The Law envisages the introduction of prosumers (i.e. consumer-producers), which sets forth the long-awaited legal framework for end-users to produce energy for their own needs from RES (e.g. by installing rooftop solar panels) by connecting to the grid and selling excess electricity to their supplier. An end-consumer will have the right to connect a renewable energy power plant to the internal electrical wiring of their own house or building, provided that the installed capacity of the power plant does not exceed the approved capacity for the house or building. Under the law, the prosumer has the right to produce electricity for self-consumption, store electricity, and to deliver electricity surpluses to the grid in order to sell it. For the surplus electricity fed into the grid, prosumers are entitled to a reduction of their next electricity bill or compensation from the electricity supplier. Another novelty of the Law is the Renewable Energy Community, envisaged as a legal entity registered as an association and based on the open and voluntary participation of its members with the primary goal of using RES for its members’ needs. Such a community has the right to produce, consume, store, and sell renewable energy as well.
The use of renewable energy sources is recognised as being of special importance for and in the public interest of the Republic of Serbia. In achieving the public interest, authorities are empowered to adopt strategic and other documents, programmes, and plans to attain the objectives set by the law, as well as to provide funds in their budgets for the said purpose.
The Law also introduces the possibility of launching public tendering for strategic partnerships for investments in building renewable energy power plants.
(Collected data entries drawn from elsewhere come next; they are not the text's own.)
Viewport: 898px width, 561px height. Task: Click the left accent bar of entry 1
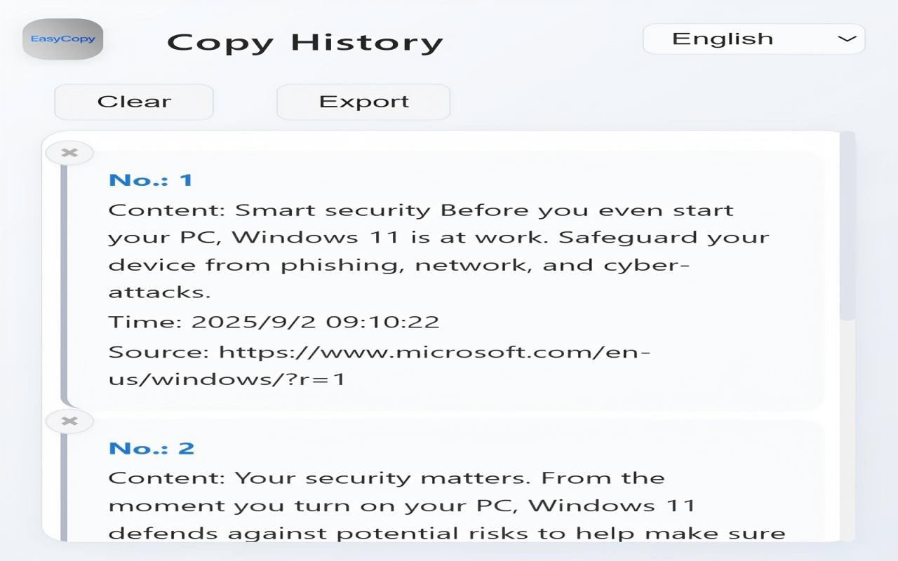click(64, 281)
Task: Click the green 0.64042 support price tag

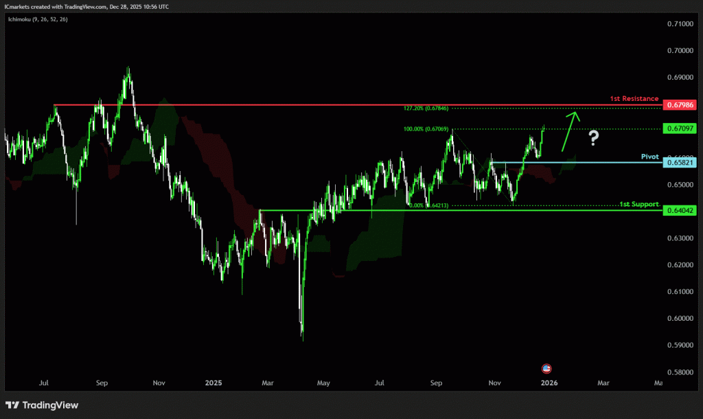Action: point(680,210)
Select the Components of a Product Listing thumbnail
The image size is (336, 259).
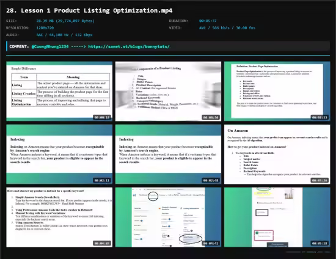168,91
A public tender procedure for the selection of a strategic partner for the construction of RES objects is based on the government’s decision on whether:
- the application of the incentive system for the production of electricity determined by the law has not provided sufficient new production capacities for the production of electricity from RES required to achieve the planned growth dynamics of production of electricity from RES and the mandatory national goals defined by the Integrated National Plan for Climate and Energy; or
- new production capacities for the production of electricity from RES are necessary for achieving the goals of energy transition and meeting the country’s international obligations.
Interestingly, the strategic partnership schemes are explicitly excluded from the application of laws regulating public-private partnerships and public procurement. Also, in order to increase the use of RES, incentives may be awarded to technologies using new renewable sources, such as green hydrogen.
On a related note, the government has established working groups for drafting the required bylaws that will finalise the work of creating a much needed and modern legal framework and, consequently, new investment opportunities in the Serbian RES sector.